▶ [TASK]:
Set down the entries once more, exactly as given.

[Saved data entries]
◆ ◆ ◆ ◆ ◆
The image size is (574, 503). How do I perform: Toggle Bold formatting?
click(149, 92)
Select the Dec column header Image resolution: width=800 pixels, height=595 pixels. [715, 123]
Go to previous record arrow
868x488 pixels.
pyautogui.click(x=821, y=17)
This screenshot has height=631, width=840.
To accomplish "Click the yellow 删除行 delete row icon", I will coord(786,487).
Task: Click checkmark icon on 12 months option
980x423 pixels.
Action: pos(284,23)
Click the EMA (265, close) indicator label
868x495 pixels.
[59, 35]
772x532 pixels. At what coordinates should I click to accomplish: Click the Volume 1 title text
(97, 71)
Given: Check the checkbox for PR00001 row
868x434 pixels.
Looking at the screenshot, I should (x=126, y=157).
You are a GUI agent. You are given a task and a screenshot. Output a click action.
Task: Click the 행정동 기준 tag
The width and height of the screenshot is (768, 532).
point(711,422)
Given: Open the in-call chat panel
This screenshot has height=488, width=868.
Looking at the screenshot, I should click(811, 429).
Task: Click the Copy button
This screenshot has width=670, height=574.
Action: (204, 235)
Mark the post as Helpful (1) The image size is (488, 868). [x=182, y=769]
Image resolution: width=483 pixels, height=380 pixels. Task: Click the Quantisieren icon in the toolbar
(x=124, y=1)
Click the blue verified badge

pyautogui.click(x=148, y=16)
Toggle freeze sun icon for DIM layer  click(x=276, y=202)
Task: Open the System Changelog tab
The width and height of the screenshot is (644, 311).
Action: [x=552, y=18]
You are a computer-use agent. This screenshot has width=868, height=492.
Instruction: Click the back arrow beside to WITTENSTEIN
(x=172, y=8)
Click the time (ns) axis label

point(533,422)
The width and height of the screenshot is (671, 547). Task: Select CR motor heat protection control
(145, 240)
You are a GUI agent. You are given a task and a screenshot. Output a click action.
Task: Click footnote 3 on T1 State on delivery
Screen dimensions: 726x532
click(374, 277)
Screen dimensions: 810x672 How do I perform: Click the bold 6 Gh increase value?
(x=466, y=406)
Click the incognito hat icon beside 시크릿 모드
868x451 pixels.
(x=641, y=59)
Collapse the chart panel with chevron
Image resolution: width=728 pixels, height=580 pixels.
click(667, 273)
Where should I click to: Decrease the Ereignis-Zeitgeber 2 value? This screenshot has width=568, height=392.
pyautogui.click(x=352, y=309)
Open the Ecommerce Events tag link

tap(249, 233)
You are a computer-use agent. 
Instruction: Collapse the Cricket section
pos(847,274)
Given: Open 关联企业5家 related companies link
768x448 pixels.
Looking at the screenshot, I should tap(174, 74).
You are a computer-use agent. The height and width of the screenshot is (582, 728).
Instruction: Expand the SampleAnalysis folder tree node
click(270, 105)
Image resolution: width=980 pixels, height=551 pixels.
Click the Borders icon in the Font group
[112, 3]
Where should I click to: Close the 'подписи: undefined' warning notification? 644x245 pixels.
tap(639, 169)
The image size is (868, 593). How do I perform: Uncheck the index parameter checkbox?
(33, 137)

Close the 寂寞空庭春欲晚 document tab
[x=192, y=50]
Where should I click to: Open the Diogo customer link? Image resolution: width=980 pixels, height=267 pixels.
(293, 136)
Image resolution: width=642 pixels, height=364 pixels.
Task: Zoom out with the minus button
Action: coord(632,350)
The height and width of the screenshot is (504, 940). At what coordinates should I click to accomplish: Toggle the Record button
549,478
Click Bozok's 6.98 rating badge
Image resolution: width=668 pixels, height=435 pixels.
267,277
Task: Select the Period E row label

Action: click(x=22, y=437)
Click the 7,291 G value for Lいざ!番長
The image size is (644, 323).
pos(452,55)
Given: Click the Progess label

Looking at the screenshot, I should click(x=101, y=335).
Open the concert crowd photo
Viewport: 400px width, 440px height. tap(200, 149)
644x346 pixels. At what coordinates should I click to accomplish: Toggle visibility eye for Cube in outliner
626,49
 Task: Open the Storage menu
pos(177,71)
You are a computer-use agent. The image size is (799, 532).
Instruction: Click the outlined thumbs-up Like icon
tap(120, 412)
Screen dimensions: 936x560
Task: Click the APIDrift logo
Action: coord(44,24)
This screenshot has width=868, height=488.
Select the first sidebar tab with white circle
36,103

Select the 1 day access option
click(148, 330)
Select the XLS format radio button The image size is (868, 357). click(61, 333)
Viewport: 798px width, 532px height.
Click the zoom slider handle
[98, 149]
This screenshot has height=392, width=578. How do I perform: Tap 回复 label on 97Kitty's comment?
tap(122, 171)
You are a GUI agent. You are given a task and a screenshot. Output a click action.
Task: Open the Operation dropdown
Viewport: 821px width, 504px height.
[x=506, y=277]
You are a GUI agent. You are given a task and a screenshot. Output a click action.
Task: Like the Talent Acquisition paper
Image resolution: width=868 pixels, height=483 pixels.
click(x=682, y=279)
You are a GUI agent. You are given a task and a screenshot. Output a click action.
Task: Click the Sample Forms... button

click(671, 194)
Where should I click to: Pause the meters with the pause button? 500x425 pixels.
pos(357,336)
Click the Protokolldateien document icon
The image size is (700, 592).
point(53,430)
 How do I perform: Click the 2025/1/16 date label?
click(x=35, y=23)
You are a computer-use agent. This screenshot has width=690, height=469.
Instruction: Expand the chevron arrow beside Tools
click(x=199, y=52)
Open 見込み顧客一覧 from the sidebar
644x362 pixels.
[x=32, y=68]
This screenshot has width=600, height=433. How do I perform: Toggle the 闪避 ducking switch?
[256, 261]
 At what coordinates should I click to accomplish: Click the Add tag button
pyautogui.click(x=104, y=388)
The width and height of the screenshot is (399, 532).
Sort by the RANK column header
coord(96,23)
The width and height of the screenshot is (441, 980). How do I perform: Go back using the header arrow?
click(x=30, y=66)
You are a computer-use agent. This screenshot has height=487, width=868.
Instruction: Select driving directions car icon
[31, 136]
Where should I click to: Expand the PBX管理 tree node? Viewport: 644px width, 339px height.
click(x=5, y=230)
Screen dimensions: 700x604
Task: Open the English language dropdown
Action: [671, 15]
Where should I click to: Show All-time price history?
◆ ◆ ◆ ◆ ◆
▶ [RESPONSE FOR THIS EXERCISE]:
The image size is (574, 503). How do I perform: Toggle Bold formatting?
click(149, 92)
Select the Dec column header Image resolution: width=800 pixels, height=595 pixels. [715, 123]
Go to previous record arrow
868x488 pixels.
pyautogui.click(x=821, y=17)
This screenshot has height=631, width=840.
To accomplish "Click the yellow 删除行 delete row icon", I will coord(786,487).
Task: Click checkmark icon on 12 months option
980x423 pixels.
Action: pos(284,23)
Click the EMA (265, close) indicator label
868x495 pixels.
[59, 35]
772x532 pixels. At what coordinates should I click to accomplish: Click the Volume 1 title text
(97, 71)
Given: Check the checkbox for PR00001 row
868x434 pixels.
Looking at the screenshot, I should (x=126, y=157).
You are a GUI agent. You are given a task and a screenshot. Output a click action.
Task: Click the 행정동 기준 tag
The width and height of the screenshot is (768, 532).
point(711,422)
Given: Open the in-call chat panel
This screenshot has height=488, width=868.
Looking at the screenshot, I should click(811, 429).
Task: Click the Copy button
This screenshot has width=670, height=574.
Action: (204, 235)
Mark the post as Helpful (1) The image size is (488, 868). [x=182, y=769]
Image resolution: width=483 pixels, height=380 pixels. Task: Click the Quantisieren icon in the toolbar
(x=124, y=1)
Click the blue verified badge

pyautogui.click(x=148, y=16)
Toggle freeze sun icon for DIM layer  click(x=276, y=202)
Task: Open the System Changelog tab
The width and height of the screenshot is (644, 311).
Action: [x=552, y=18]
You are a computer-use agent. This screenshot has width=868, height=492.
Instruction: Click the back arrow beside to WITTENSTEIN
(x=172, y=8)
Click the time (ns) axis label

point(533,422)
The width and height of the screenshot is (671, 547). Task: Select CR motor heat protection control
(145, 240)
You are a GUI agent. You are given a task and a screenshot. Output a click action.
Task: Click footnote 3 on T1 State on delivery
Screen dimensions: 726x532
click(374, 277)
Screen dimensions: 810x672 How do I perform: Click the bold 6 Gh increase value?
(x=466, y=406)
Click the incognito hat icon beside 시크릿 모드
868x451 pixels.
(x=641, y=59)
Collapse the chart panel with chevron
Image resolution: width=728 pixels, height=580 pixels.
click(667, 273)
Where should I click to: Decrease the Ereignis-Zeitgeber 2 value? This screenshot has width=568, height=392.
pyautogui.click(x=352, y=309)
Open the Ecommerce Events tag link

tap(249, 233)
You are a computer-use agent. 
Instruction: Collapse the Cricket section
pos(847,274)
Given: Open 关联企业5家 related companies link
768x448 pixels.
Looking at the screenshot, I should tap(174, 74).
You are a computer-use agent. The height and width of the screenshot is (582, 728).
Instruction: Expand the SampleAnalysis folder tree node
click(270, 105)
Image resolution: width=980 pixels, height=551 pixels.
Click the Borders icon in the Font group
[112, 3]
Where should I click to: Close the 'подписи: undefined' warning notification? 644x245 pixels.
tap(639, 169)
The image size is (868, 593). How do I perform: Uncheck the index parameter checkbox?
(33, 137)

Close the 寂寞空庭春欲晚 document tab
[x=192, y=50]
Where should I click to: Open the Diogo customer link? Image resolution: width=980 pixels, height=267 pixels.
(293, 136)
Image resolution: width=642 pixels, height=364 pixels.
Task: Zoom out with the minus button
Action: coord(632,350)
The height and width of the screenshot is (504, 940). At what coordinates should I click to accomplish: Toggle the Record button
549,478
Click Bozok's 6.98 rating badge
Image resolution: width=668 pixels, height=435 pixels.
267,277
Task: Select the Period E row label

Action: click(x=22, y=437)
Click the 7,291 G value for Lいざ!番長
The image size is (644, 323).
pos(452,55)
Given: Click the Progess label

Looking at the screenshot, I should click(x=101, y=335).
Open the concert crowd photo
Viewport: 400px width, 440px height. tap(200, 149)
644x346 pixels. At what coordinates should I click to accomplish: Toggle visibility eye for Cube in outliner
626,49
 Task: Open the Storage menu
pos(177,71)
You are a computer-use agent. The image size is (799, 532).
Instruction: Click the outlined thumbs-up Like icon
tap(120, 412)
Screen dimensions: 936x560
Task: Click the APIDrift logo
Action: coord(44,24)
This screenshot has width=868, height=488.
Select the first sidebar tab with white circle
36,103

Select the 1 day access option
click(148, 330)
Select the XLS format radio button The image size is (868, 357). click(61, 333)
Viewport: 798px width, 532px height.
Click the zoom slider handle
[98, 149]
This screenshot has height=392, width=578. How do I perform: Tap 回复 label on 97Kitty's comment?
tap(122, 171)
You are a GUI agent. You are given a task and a screenshot. Output a click action.
Task: Open the Operation dropdown
Viewport: 821px width, 504px height.
[x=506, y=277]
You are a GUI agent. You are given a task and a screenshot. Output a click action.
Task: Like the Talent Acquisition paper
Image resolution: width=868 pixels, height=483 pixels.
click(x=682, y=279)
You are a GUI agent. You are given a task and a screenshot. Output a click action.
Task: Click the Sample Forms... button

click(671, 194)
Where should I click to: Pause the meters with the pause button? 500x425 pixels.
pos(357,336)
Click the Protokolldateien document icon
The image size is (700, 592).
point(53,430)
 How do I perform: Click the 2025/1/16 date label?
click(x=35, y=23)
You are a computer-use agent. This screenshot has width=690, height=469.
Instruction: Expand the chevron arrow beside Tools
click(x=199, y=52)
Open 見込み顧客一覧 from the sidebar
644x362 pixels.
[x=32, y=68]
This screenshot has width=600, height=433. How do I perform: Toggle the 闪避 ducking switch?
[256, 261]
 At what coordinates should I click to accomplish: Click the Add tag button
pyautogui.click(x=104, y=388)
The width and height of the screenshot is (399, 532).
Sort by the RANK column header
coord(96,23)
The width and height of the screenshot is (441, 980). How do I perform: Go back using the header arrow?
click(x=30, y=66)
You are a computer-use agent. This screenshot has height=487, width=868.
Instruction: Select driving directions car icon
[31, 136]
Where should I click to: Expand the PBX管理 tree node? Viewport: 644px width, 339px height.
click(x=5, y=230)
Screen dimensions: 700x604
Task: Open the English language dropdown
Action: [671, 15]
Where should I click to: Show All-time price history?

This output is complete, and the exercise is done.